To examine the total satellite cell population, normal and mdx fibers were processed for in situ hybridization to detect pax7 message (Seale et al.,2000). The riboprobe for pax7 was made as follows. Templates were obtained by transforming bacteria with a pBluescript KS plasmid (Stratagene) containing bases 1–872 of the pax7 cDNA, a generous gift from Dr. P. Gruss (Jostes et al.,1990). An antisense, digoxigenin-labeled riboprobe was synthesized and characterized as above to confirm probe size (0.812 kb). The target mRNA was 4.9 kb. Hybridized pax7 transcripts were localized in sections of normal muscle to confirm the identification of satellite cells on fibers that were fixed in acid–alcohol immediately after plating, as reported (Wozniak et al.,2003). In other experiments, sense riboprobes showed no signal, similar to procedural controls that omitted probe, anti–digoxigenin antibody, or color detection steps. In each case, the number of message+ cells per fiber was counted for all fibers in a well. Data are reported as mean ± SEM or shown (in a frequency distribution plot) as the proportion of fibers displaying a range of satellite cells per fiber.
C-met as an Immediate–Early Gene
Whole-muscle cultures and myoblast cultures were treated with cycloheximide to determine whether c-met acts as an immediate early gene. Whole extensor digitorum longus (EDL) muscles were isolated and pinned at resting length, as reported (Wozniak et al.,2005). Normal primary myoblasts (derived from satellite cells isolated from pooled limb muscles of normal mice) were cultured in proliferation medium until 75% confluence.
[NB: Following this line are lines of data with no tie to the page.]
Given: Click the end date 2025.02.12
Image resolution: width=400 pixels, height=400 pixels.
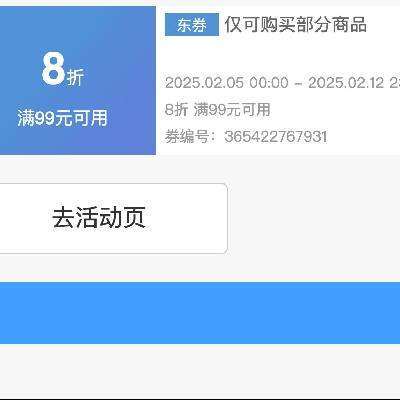Looking at the screenshot, I should tap(346, 83).
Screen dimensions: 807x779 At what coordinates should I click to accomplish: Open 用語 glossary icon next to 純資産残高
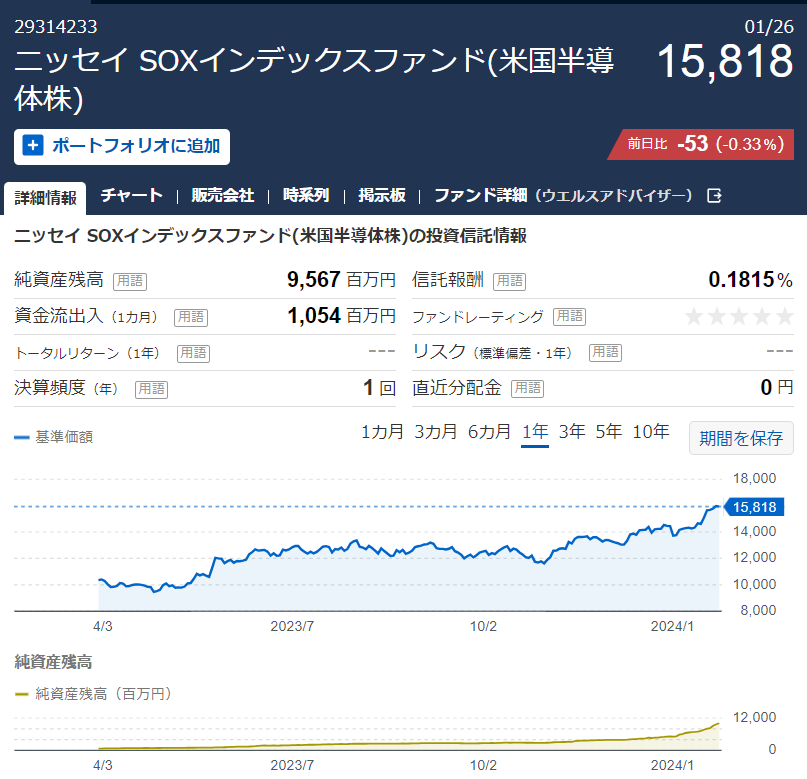click(130, 281)
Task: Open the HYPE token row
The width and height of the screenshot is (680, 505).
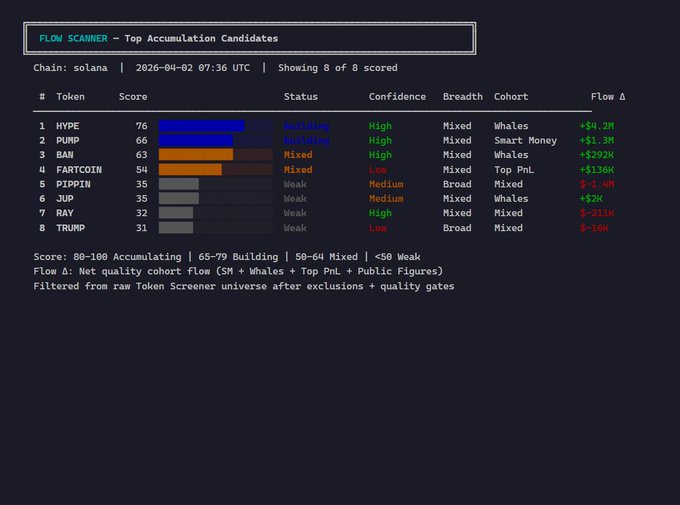Action: tap(67, 126)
EDL cultures were treated (or not) with cycloheximide (10 μg/ml) for 4 hr in unstretched conditions and snap frozen in liquid nitrogen, or stretched for 0.5 hr and either frozen or maintained until 24 hr before snap freezing (Boccaccio et al.,1994). Myoblast cultures were treated with cycloheximide (10 μg/ml) for 0 to 1.5 hr. RNA was isolated from muscles and myoblasts by phenol–chloroform extraction (Chomczynski and Sacchi,1987). The c-met and c-fos mRNAs were detected using RNAse protection assays.
Data were compared by analysis of variance (ANOVA) with repeated measures, as appropriate for multiple groups in each experiment, using parametric (n ≥ 6) or nonparametric (n = 2–3) tests according to sample size (Statpak; NorthWest Analytical Inc.). Data are plotted as mean (± standard error of the mean, SEM, except as indicated in Fig. 5). Pair-wise differences between groups were assessed using least significant difference tests when there were significant effects determined by ANOVA. The χ2 statistics were applied in testing changes in the pattern (i.e., the frequency distribution) of c-met+ cells on fibers; raw frequency data were used for χ2 comparisons, and data are plotted as proportions. Significance was determined at the P < 0.05 level; only significant changes are reported.
The plasmid containing the pax7 sequence was a generous gift from Dr. Peter Gruss in the Department of Cell Biology at the Max Planck Institute of Biophysical Chemistry. The authors thank Ms. C. Vargas for technical assistance. This work was funded by a grant from the Manitoba Institute of Child Health, program support from the Muscular Dystrophy Association and a Canada Graduate Scholarship (Doctoral) from the Natural Sciences and Engineering Research Council (A.W.) supported these studies.